--- Begin ---

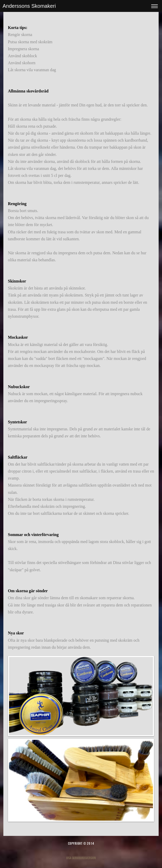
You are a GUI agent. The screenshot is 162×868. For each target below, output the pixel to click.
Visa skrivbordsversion (81, 858)
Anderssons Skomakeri (29, 6)
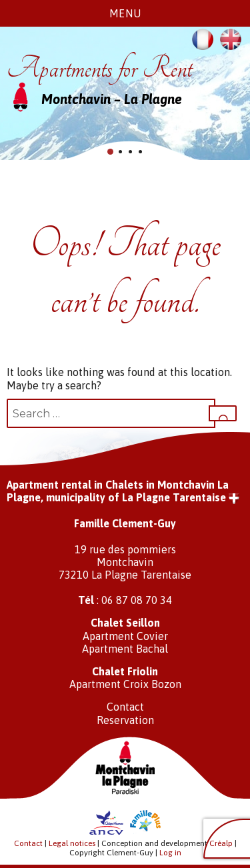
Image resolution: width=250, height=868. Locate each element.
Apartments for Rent (99, 68)
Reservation (125, 720)
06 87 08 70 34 (137, 600)
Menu (125, 13)
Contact (125, 707)
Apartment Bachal (125, 649)
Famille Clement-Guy (125, 523)
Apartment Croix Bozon (125, 684)
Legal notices (72, 843)
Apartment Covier (125, 636)
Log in (170, 853)
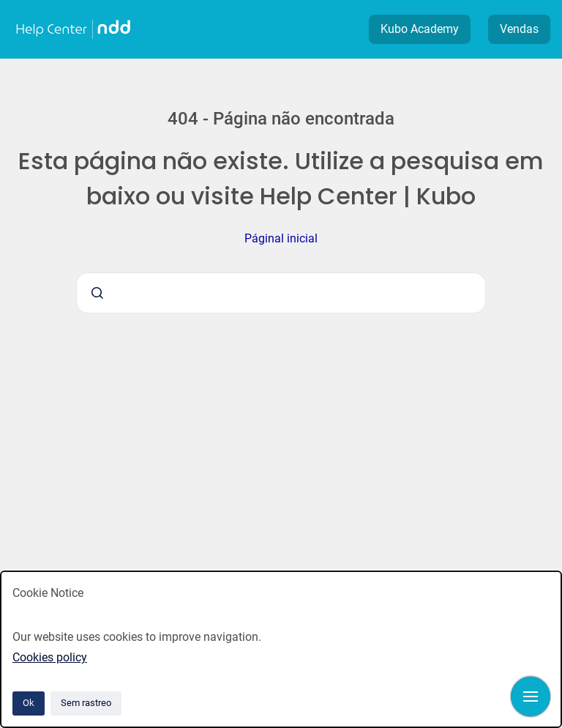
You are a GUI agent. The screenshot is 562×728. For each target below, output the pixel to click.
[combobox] (281, 293)
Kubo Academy (419, 29)
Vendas (519, 29)
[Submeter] (97, 293)
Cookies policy (50, 657)
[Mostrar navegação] (531, 697)
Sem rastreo (86, 702)
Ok (29, 702)
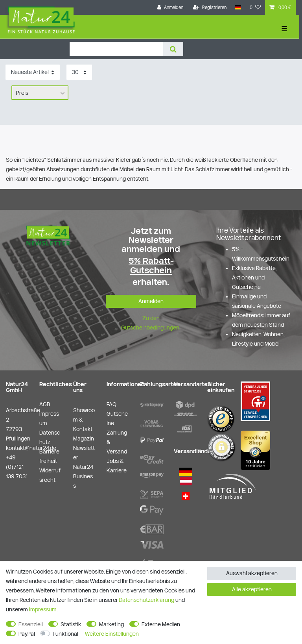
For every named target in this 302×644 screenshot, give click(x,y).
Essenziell (31, 624)
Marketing (111, 624)
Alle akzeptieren (252, 589)
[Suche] (173, 49)
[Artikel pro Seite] (79, 72)
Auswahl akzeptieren (252, 573)
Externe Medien (161, 624)
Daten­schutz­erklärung (146, 600)
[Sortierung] (33, 72)
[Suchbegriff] (116, 49)
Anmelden (151, 301)
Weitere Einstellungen (112, 634)
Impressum (43, 609)
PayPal (27, 634)
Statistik (71, 624)
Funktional (65, 634)
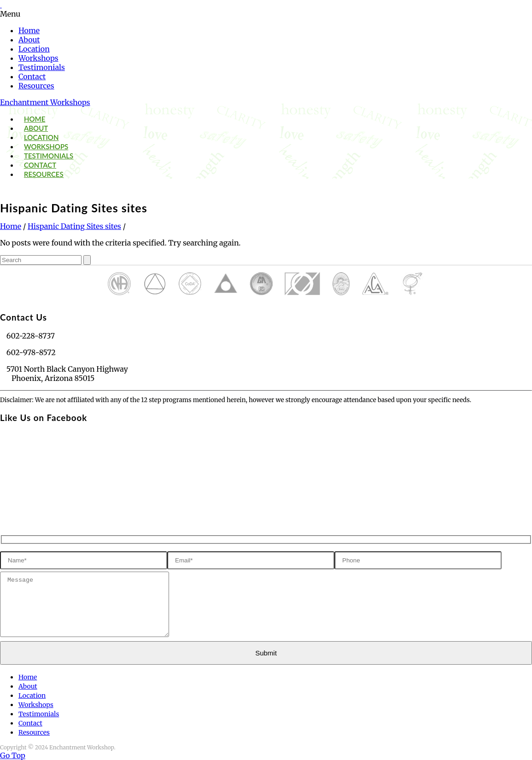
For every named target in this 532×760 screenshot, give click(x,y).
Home (29, 30)
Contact (32, 76)
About (29, 40)
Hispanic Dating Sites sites (74, 226)
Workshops (38, 58)
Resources (36, 86)
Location (34, 49)
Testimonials (41, 67)
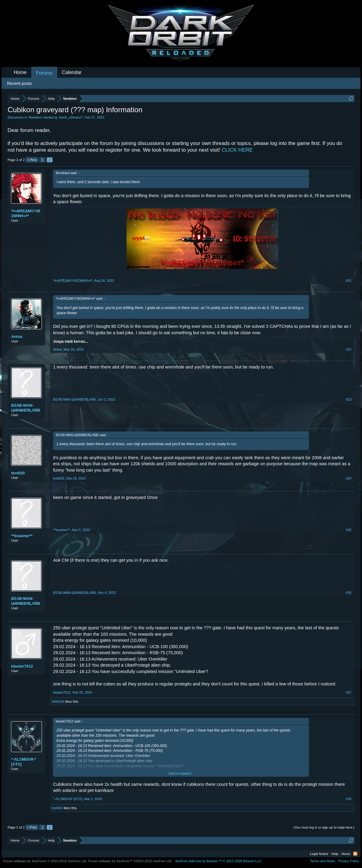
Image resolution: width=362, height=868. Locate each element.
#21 (349, 280)
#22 (349, 349)
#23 (349, 399)
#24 (349, 478)
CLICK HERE (237, 150)
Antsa (17, 336)
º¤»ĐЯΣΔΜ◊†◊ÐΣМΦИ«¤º (26, 213)
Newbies (35, 117)
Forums (44, 73)
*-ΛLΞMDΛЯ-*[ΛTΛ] (24, 762)
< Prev (32, 160)
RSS (355, 854)
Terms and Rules (323, 861)
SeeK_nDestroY (71, 117)
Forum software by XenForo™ (130, 861)
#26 (349, 592)
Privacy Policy (349, 861)
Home (20, 72)
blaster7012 (22, 666)
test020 (18, 473)
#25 (349, 530)
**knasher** (22, 536)
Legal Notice (319, 854)
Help (335, 854)
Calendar (72, 72)
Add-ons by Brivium (218, 861)
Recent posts (20, 83)
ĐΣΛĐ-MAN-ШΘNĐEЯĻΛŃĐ (26, 408)
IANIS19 (58, 701)
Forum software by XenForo (45, 861)
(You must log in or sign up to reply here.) (324, 827)
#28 (349, 799)
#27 (349, 692)
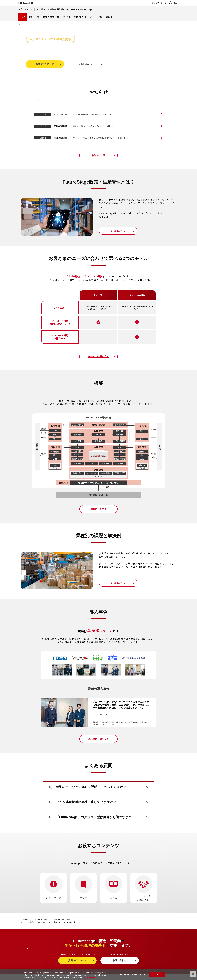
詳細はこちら (118, 231)
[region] (98, 974)
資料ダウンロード (80, 17)
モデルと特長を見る (98, 356)
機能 (38, 17)
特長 (30, 17)
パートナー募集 (96, 17)
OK (157, 974)
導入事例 (66, 17)
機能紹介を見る (98, 509)
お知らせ (109, 17)
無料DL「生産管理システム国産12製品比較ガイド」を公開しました (101, 138)
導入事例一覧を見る (98, 739)
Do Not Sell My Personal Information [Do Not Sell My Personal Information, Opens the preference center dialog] (132, 974)
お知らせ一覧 (98, 155)
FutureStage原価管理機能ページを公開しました (93, 114)
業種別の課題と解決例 (51, 17)
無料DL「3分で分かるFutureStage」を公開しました (95, 126)
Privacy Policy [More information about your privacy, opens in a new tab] (89, 977)
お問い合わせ (86, 64)
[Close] (193, 974)
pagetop (194, 852)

--- End ---

Task prompt: Shift every coordinate in the answers by adding 84 to each number, and write out again, in full, the part that opens at the start of the listing and closes with the line containing "Testimonials (41, 67)". Include both ends, change nothing else in those lines, and leave out the pictures.

Task result:
You are a GUI agent. The screenshot is 162×868. For each target below, output the pixel to click.
Visa skrivbordsversion (165, 942)
Anderssons Skomakeri (113, 90)
Image resolution: width=250, height=868. Locate each element.
Apartments for Rent (183, 152)
Reservation (209, 804)
06 87 08 70 34 (221, 684)
Menu (209, 97)
Contact (209, 791)
Apartment Bachal (209, 733)
Famille Clement-Guy (209, 607)
Apartment Croix Bozon (209, 768)
Legal notices (156, 927)
Apartment Covier (209, 720)
Log in (254, 937)
You are a GUI agent. The screenshot is 562×728. For each target below, output the pixel to click.
[combobox] (365, 377)
Kubo Academy (503, 113)
Vendas (603, 113)
[Submeter] (181, 377)
Cookies policy (134, 741)
[Mostrar navegação] (615, 781)
Sem rastreo (170, 786)
Ok (113, 786)
For every named target in this 302×644 screenshot, give click(x,y).
Essenziell (115, 708)
Marketing (195, 708)
Alle akzeptieren (336, 673)
[Suche] (257, 133)
[Artikel pro Seite] (163, 156)
Auswahl akzeptieren (336, 657)
Externe Medien (245, 708)
Daten­schutz­erklärung (230, 684)
[Sortierung] (117, 156)
[Suchbegriff] (200, 133)
Anmelden (235, 385)
Weitere Einstellungen (196, 718)
Impressum (127, 693)
PayPal (111, 718)
Statistik (155, 708)
Funktional (149, 718)
For every named target in this 532×760 screenshot, give click(x,y).
Home (113, 114)
Contact (116, 160)
About (113, 124)
Hispanic Dating Sites sites (158, 310)
Workshops (122, 142)
Resources (120, 170)
Location (118, 133)
Testimonials (125, 151)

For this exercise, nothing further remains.